Jaw plates and jib strips
Jan 10, 2020
This past week I completed my vice. I had to produce two jaw plates, the jib strip and retaining plate as well returning to the main vice body to bring the ends down to size and produce the various threaded holes. To do this I had to fit an angle plate to the bed of the machine and clock it with a DTI (dial test indictor) to set it square to the machine. I then deburred and polished all the pieces. It was a great relief when all the pieces fitted together after some filling and re-running dies and taps through the more difficult pieces, but I was very happy when it all finally came together. I then helped some others who were still finishing, particularly with clocking the angle plate square. I am currently working on the paperwork to sign off on the project, which is a necessary part of learning to be an effective machinist. I am looking forward to moving onto the CNC machines next week as I have never used one before and it will be a totally new experience.

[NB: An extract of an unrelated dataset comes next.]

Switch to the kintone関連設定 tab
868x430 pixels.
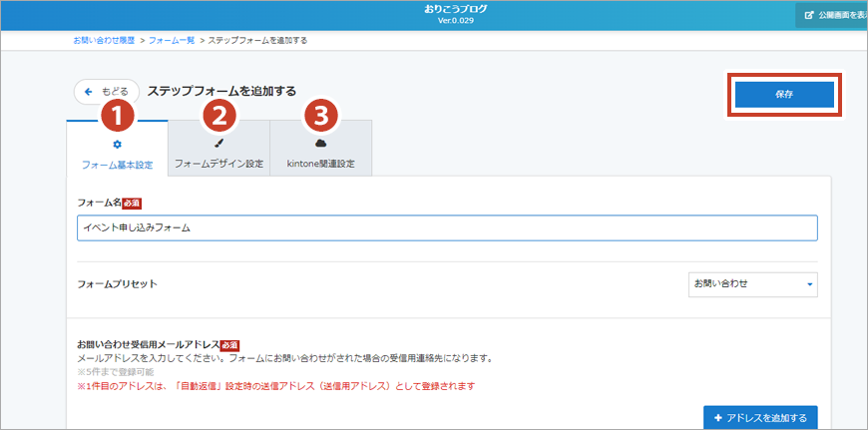coord(320,163)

Moving from manual to CNC milling
Jan 17, 2020
I have finished the paperwork for my vice and therefore completed manual milling. I am very happy with how the past seven weeks went as I now feel comfortable and able to undertake manual milling in the work place to a good standard. On Monday we moved onto CNC milling where I will spend the next seven weeks. The machines we will be using are manufactured by HAAS but until then we will be practising on simulators which have an identical control panel to the machines. We began on the machine by programming some simple codes like having the spindle move in the X and Y plane in the shape of a square with radii and chamfers on the corners. It was much easier than I had expected as all the information on the monitors at first seemed quite overwhelming but it took only a few hours before I could program some simple functions.
Going above and beyond
Jan 24, 2020
On ‘return to work Friday’ the AMRC ASTC team were kind enough to allow me to continue my professional development as I saw fit. So I decided that I would continue to make improvements to my vice beyond what was required in the assessment. I decided to drill a hole through the knurled handle to accommodate a steel tommy bar. I then began to make various jib strips from different materials, such as brass and PTFE so that I could decide which material best suited for each application. I very much enjoyed doing this because it made the vice feel more like my own creation because I had gone further and made my own alterations and improvements rather than just following someone else’s drawing.
Setting the CNC
Jan 31, 2020
This week I have been learning how to manually set the CNC milling machine and run a pre-designed program. This was surprisingly similar to the manual milling. I expected the machine to have an internal detection system that could set the machine to the workpiece. But instead, many of the functions were similar to manual milling, such as finding the zero with the wobble bar and setting the vice square with a DTI (Dial Test Indicator). Another interesting change was how the machine could hold all the required tools and how you had to set the tools in accordance with the program. It was quite tense when I set the machine running for the first time since, but luckily I completed the piece without breaking any tools.